Suatu ketika, Imam Syafii menjenguk Syaiban Ar Roi. Kemudian Imam Syafii bertanya Syaiban tentang kepada siapa zakat diwajibkan?
"Ala qulli goniyin wal fakirin. Zakat itu wajib bagi orang kaya dan orang fakir," jawab Syaiban seperti diceritakan Gus Baha dalam ceramahnya.
"Loh kenapa, masa orang fakir sudah miskin wajib zakat?" tanya Imam Syafii.
"Memangnya orang fakir hartanya bersih semua. Nggak kan?" jawab Syaiban.

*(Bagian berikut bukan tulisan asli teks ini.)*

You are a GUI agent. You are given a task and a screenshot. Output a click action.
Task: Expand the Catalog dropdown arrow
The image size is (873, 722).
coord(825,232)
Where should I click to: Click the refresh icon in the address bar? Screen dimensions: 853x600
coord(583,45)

Gus Baha mencontohkan tanpa menyinggung profesinya. Di kampungnya, kalau ada cara misalnya haulan atau pengajian di lapangan, tidak jelas lapangan atau trotoar itu milik siapa.
Namun, ada tukang parkir yang hanya bermodalkan tali rafia yang pertama kali memasang seolah merasa dia yang paling berhak untuk memungut uang pakir. Sehingga, mereka mendapatkan uang.

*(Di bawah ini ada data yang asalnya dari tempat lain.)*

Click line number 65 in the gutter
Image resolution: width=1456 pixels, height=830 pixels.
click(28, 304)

"Itu atas nama fikih itu sah atau nggak?" ujar Gus Baha.
"Kalau atas nama tamaluk (kepemilikan) apa dia (tukang parkir) memiliki. Itu milik orang banyak. Itu banyak tukang parkir di kampung saya terus tanya...iya gus bener jenengan. Hanya modal rafia, trus dia berhak," ujar Gus Baha.
Artinya, menurut Gus Baha, rezeki orang miskin juga banyak yang masalah kalau nggak dizakati.
Menurut Gus Baha, negara hanya mewajibkan zakat kepada orang kaya. Karena itu yang harus dituntut kalau mereka tidak membayar zakat.
"Tapi orang mizkin yang merasa rezekinya macam-macam silahkan zakat. Zakat itu filosofinya tadhirul mal, mensucikan harta," ujar Gus Baha.